The final book – The Bat – carries on in the same vein. The British carry the war to the Greeks, disarming the Second Brigade. Indeed, as one of the Greeks says Hitler or Churchill – not much to choose between them. The focus is still on Manos. We had met Lady Nancy Campbell in the previous book. She is separated from her husband, Sir Charles. She had gone to Cairo with her lover, Ron. Sadly, he is killed at El Alamein but she has a backup – Manos. Though we know where he is, neither Lady Nancy nor Major Peter (we never learn his surname) of British Intelligence, who is trying to track him down, know. Peter, who is aware of Lady Nancy’s attraction for Manos, tries to warn her off, telling her that the British attraction for the Greeks, based on British classical education, is flawed. Do not get yourself involved in Greek politics he tells her. Do not allow yourself to be carried away by your love of the classic, by the humanistic passion bred in us by our universities. He cites the example of Robbie Richards (who, by this time, is dead) as an example. She ignores him. Indeed, she gets more and more involved. The other key element of this book is Manos meeting his relatives. His mother was originally from Alexandria and his parents married there before moving to Athens. He tracks down obscure relatives and we learn the story of his family, how they came to Alexandria after the Chios earthquake. They also are involved in the Greek independence movement. Things get out of hand as the British behave even worse than they did before. A brief epilogue set in 1954 brings us sort of up to date.

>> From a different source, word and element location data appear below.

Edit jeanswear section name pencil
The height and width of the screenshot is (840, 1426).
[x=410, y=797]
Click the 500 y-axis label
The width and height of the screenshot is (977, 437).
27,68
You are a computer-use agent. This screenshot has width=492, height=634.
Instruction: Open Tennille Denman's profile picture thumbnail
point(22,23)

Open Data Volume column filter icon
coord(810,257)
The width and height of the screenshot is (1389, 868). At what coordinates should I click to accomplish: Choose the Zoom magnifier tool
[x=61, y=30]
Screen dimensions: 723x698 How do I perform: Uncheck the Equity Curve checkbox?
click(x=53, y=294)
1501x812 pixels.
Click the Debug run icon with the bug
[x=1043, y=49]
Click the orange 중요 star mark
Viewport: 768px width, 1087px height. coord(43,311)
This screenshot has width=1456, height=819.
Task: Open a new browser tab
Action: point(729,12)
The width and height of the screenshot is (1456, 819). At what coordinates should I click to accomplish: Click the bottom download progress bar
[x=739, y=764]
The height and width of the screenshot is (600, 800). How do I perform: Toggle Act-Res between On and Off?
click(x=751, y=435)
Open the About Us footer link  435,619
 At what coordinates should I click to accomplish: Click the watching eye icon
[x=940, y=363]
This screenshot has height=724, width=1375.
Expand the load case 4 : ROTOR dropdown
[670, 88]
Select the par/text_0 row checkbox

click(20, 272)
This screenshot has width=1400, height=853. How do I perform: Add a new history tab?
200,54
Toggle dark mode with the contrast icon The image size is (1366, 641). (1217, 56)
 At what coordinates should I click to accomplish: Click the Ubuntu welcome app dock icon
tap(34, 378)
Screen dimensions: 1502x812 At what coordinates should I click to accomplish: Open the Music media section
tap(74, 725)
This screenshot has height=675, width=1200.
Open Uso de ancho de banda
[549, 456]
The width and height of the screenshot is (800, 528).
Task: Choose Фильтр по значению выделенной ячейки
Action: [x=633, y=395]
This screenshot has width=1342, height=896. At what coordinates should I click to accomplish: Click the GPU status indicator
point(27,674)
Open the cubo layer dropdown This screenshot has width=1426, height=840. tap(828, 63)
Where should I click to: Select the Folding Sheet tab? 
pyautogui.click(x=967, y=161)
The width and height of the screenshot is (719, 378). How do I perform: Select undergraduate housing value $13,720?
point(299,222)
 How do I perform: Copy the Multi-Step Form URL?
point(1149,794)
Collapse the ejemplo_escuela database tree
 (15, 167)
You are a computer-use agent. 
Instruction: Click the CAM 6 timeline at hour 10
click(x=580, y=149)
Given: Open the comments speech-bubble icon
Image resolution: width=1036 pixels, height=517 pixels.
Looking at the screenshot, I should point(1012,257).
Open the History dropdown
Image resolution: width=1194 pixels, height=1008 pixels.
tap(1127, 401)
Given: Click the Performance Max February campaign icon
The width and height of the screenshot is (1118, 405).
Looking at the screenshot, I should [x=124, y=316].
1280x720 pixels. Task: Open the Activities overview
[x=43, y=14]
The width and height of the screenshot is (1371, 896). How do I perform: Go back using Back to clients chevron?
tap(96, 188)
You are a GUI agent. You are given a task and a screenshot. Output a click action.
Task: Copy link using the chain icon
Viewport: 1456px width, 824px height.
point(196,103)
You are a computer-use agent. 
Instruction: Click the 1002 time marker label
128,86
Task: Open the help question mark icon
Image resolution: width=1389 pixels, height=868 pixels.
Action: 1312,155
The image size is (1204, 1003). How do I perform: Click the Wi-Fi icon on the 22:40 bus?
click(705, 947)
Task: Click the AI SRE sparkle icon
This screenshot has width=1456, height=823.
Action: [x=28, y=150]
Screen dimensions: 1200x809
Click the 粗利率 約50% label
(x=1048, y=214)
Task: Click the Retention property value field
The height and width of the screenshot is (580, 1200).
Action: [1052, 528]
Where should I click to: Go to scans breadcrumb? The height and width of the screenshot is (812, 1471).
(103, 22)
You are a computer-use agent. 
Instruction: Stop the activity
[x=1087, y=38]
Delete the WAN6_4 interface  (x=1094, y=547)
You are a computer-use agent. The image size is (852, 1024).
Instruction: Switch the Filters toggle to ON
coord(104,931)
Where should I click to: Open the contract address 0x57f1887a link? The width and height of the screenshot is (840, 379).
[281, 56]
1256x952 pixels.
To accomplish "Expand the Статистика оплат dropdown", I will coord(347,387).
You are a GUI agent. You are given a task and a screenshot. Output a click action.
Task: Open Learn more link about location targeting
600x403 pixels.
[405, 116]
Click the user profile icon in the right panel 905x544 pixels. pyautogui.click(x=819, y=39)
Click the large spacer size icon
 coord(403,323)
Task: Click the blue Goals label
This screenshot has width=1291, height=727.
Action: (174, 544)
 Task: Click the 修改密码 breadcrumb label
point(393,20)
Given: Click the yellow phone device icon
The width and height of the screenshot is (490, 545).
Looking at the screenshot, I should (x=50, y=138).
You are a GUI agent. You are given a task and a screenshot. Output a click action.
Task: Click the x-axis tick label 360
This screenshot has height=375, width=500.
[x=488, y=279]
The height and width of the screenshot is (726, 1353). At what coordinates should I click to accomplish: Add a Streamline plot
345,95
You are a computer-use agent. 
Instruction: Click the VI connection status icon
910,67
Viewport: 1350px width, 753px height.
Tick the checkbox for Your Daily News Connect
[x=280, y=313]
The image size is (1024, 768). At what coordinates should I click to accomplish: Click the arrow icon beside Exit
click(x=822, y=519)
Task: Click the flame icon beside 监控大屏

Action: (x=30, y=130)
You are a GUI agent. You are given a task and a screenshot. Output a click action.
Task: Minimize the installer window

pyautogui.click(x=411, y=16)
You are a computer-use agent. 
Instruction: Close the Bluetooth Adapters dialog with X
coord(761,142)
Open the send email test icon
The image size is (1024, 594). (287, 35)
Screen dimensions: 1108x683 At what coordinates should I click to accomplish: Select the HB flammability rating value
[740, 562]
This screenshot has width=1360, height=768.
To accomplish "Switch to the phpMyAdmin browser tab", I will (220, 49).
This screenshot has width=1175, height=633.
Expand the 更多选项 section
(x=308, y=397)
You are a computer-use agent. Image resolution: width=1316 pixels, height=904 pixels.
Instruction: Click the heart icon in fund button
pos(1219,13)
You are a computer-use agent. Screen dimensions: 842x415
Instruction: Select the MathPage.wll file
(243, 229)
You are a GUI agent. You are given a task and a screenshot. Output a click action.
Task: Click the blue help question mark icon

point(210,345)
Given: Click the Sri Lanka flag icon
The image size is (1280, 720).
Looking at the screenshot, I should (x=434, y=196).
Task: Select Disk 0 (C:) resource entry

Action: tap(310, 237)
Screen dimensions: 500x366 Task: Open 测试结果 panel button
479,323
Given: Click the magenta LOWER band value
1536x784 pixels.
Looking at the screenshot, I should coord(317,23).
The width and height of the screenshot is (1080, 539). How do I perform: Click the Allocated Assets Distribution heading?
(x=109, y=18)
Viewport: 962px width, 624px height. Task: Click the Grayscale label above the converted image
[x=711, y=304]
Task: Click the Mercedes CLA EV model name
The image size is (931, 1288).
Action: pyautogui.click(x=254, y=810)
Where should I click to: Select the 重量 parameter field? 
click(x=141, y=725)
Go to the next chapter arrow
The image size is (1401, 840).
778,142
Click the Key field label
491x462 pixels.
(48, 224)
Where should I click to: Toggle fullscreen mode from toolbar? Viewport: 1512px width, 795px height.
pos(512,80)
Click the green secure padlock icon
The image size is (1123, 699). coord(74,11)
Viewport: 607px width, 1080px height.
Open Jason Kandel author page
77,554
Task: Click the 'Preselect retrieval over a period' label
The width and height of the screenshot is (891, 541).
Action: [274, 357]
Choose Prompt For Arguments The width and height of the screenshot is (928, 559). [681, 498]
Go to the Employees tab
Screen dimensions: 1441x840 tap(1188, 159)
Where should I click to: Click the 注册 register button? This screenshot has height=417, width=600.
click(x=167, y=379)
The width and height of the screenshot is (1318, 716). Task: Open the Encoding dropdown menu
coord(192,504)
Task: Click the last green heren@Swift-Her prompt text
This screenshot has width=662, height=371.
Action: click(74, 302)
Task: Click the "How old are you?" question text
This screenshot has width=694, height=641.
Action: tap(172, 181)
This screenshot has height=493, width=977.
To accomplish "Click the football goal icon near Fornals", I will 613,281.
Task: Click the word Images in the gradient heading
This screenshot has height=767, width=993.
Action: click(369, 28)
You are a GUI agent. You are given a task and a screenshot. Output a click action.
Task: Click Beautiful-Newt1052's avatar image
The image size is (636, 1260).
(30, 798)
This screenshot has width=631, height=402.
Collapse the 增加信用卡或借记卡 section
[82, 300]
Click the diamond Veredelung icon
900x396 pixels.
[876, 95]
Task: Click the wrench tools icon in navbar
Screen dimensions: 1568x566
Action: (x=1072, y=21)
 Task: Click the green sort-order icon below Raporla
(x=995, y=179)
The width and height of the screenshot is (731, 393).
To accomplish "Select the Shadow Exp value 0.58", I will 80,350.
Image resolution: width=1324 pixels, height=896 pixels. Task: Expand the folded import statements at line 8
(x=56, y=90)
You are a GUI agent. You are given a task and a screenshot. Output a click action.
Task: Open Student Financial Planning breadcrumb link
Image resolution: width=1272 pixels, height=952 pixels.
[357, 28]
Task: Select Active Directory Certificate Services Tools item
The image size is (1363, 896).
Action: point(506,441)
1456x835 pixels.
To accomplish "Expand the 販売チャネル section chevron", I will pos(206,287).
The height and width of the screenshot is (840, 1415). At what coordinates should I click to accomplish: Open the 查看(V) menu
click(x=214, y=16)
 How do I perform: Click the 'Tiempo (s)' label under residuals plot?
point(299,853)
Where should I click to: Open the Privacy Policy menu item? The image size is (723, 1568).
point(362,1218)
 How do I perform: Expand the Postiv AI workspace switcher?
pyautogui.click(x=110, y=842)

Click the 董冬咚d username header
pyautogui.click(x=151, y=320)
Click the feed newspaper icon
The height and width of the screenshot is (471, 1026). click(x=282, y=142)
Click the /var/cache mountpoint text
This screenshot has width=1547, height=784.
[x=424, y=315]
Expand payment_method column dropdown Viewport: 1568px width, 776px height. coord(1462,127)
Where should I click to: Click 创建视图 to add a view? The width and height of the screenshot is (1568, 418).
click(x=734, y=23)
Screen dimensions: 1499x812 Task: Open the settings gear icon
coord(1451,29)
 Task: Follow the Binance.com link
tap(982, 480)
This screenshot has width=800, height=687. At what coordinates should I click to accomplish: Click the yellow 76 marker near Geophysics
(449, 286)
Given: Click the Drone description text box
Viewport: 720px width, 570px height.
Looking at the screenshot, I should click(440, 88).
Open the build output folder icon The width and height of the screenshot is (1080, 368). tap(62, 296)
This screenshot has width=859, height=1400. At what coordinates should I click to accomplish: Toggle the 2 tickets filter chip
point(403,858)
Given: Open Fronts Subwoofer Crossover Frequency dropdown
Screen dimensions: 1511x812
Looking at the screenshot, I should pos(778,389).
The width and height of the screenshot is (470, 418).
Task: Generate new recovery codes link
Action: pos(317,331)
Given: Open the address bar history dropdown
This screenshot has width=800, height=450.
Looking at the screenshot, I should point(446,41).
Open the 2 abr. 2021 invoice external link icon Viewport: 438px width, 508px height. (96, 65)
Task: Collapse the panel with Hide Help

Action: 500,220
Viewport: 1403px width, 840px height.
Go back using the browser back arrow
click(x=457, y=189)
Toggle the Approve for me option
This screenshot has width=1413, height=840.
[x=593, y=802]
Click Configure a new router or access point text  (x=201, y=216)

If you are not intimately familiar with the intricacies of Greek politics of the 1940s, you might find some of what is going in somewhat confusing but you can still enjoy this trilogy even if you are totally ignorant of the political situation, as most English-language readers will be. The key person is Manos, a humanist, a leftist but not a Communist. He faces the issues others have faced in similar situations. Do you support a group with which you have some sympathies but disagree on many points, when it is the only viable opposition to the real enemy? How you reconcile the fact you are essentially an artist and a thinker with the need for action? And where does your personal life come in? Do you abandon it or struggle to reconcile the two? There are no easy answers. Tsirkas tells his story well, even though we may struggle with the political machinations, in portraying the struggle for a nation, with a long history, to reinvent itself, in the face of not one but two external enemies (the Germans and the British) as well as many internal enemies. This book has pretty well disappeared from the list of modern novels to be read as has, sadly, pretty well all modern Greek literature with the exception of Kazantzakis, but I can certianly recommend this one, particularly if you enjoyed the Alexandria Quartet.